* [LIST OF TASKS]:
1. From the emergency preparedness post below, pull out the stretch from "What boggles my" through "considered the possibility.", word for word.
2. In the emergency preparedness post below, what 2010 event does the writer say they lived through?

Nevertheless, I'm a strong proponent of preparing for emergencies as best one can, and being ready to make it without outside assistance for a few weeks to a couple of months.  I learned a lot traveling through those Third World hell-holes.  I've been through four hurricanes in the USA, including Hurricane Katrina in 2005 (about which I've written extensively), and experienced the Nashville floods of 2010.  I've seen enough to learn a number of important lessons.  The photographs of damage and destruction after Hurricanes Harvey, Irma and Maria over the past few weeks have merely reinforced my determination to do all in my power to have emergency essentials on hand, just in case.

What boggles my mind are the reactions I'm already hearing about (from friends in local and state law enforcement) among those who rushed to get gasoline, and panic-bought bottled water, bread, beer and other essentials (?), when they knew the storms were almost upon them.  Now that the storms have passed, and rescue and recovery have turned into repair and rebuilding, how many of them have bothered to restock their emergency supplies?  How many of them would be prepared if another Atlantic storm system strengthened into a hurricane, and headed their way?  (We're only halfway through hurricane season, after all.)  I suspect relatively few have even considered the possibility.

I'm equally baffled by the nonchalant attitude of those living outside the hurricane-stricken areas.  We've all seen the photographs and video clips of the damage to Texas, Louisiana, Florida and a number of Caribbean islands.  (Here, for example, is the Atlantic's photo essay of damage caused by Hurricane Maria in Puerto Rico.  It's worthwhile viewing.  Ten days ago, those neighborhoods looked like many in mainland USA.  Now . . . not so much.)  We know what Mother Nature can do when she sets her mind to it - and that's not just involving hurricanes.  Scenes of disaster after tornadoes, wildfires, earthquakes, floods and the like are all too familiar, and have been splashed across our news media for years.  Newspapers regularly publish scare stories about "the Big One" in California, or the Yellowstone "supervolcano" letting go . . . but most of those living in the danger zones for those hazards carry right on as usual, doing little or nothing to make what preparations they can in case such an emergency should arise.

* [MATERIAL]:
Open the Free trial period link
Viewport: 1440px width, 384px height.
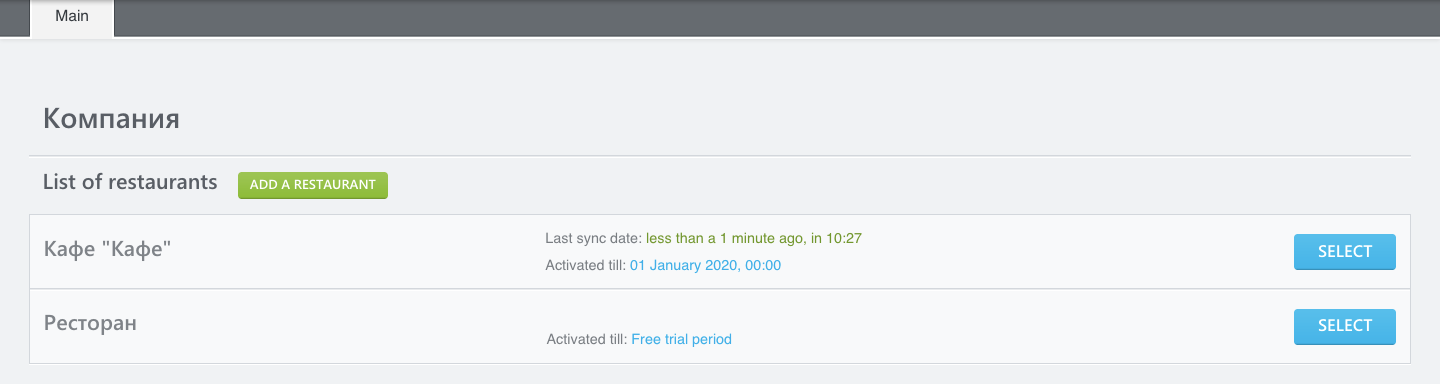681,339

--

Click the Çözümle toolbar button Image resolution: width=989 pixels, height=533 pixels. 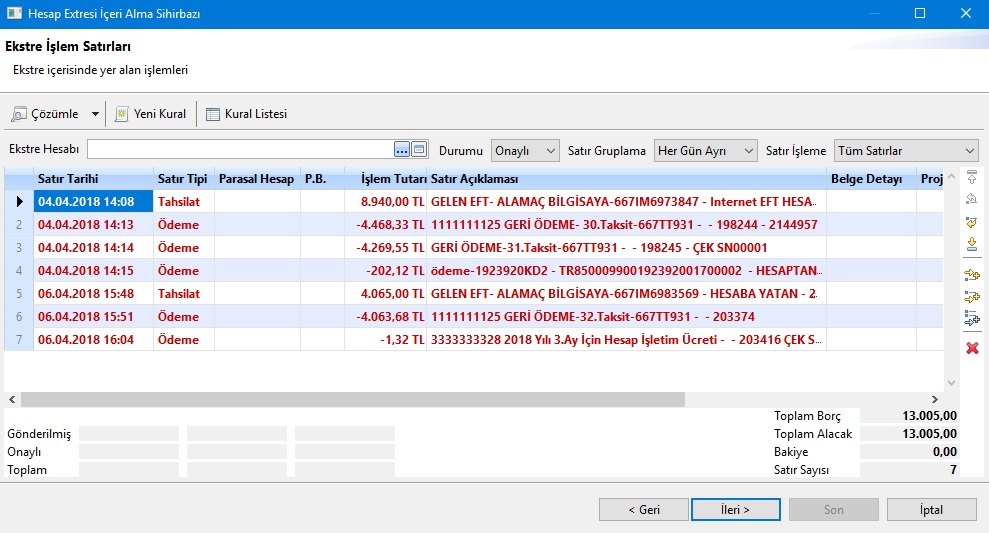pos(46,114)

* [SOLUTIONS TO THE PROBLEMS]:
1.
What boggles my mind are the reactions I'm already hearing about (from friends in local and state law enforcement) among those who rushed to get gasoline, and panic-bought bottled water, bread, beer and other essentials (?), when they knew the storms were almost upon them.  Now that the storms have passed, and rescue and recovery have turned into repair and rebuilding, how many of them have bothered to restock their emergency supplies?  How many of them would be prepared if another Atlantic storm system strengthened into a hurricane, and headed their way?  (We're only halfway through hurricane season, after all.)  I suspect relatively few have even considered the possibility.

2. The Nashville floods of 2010.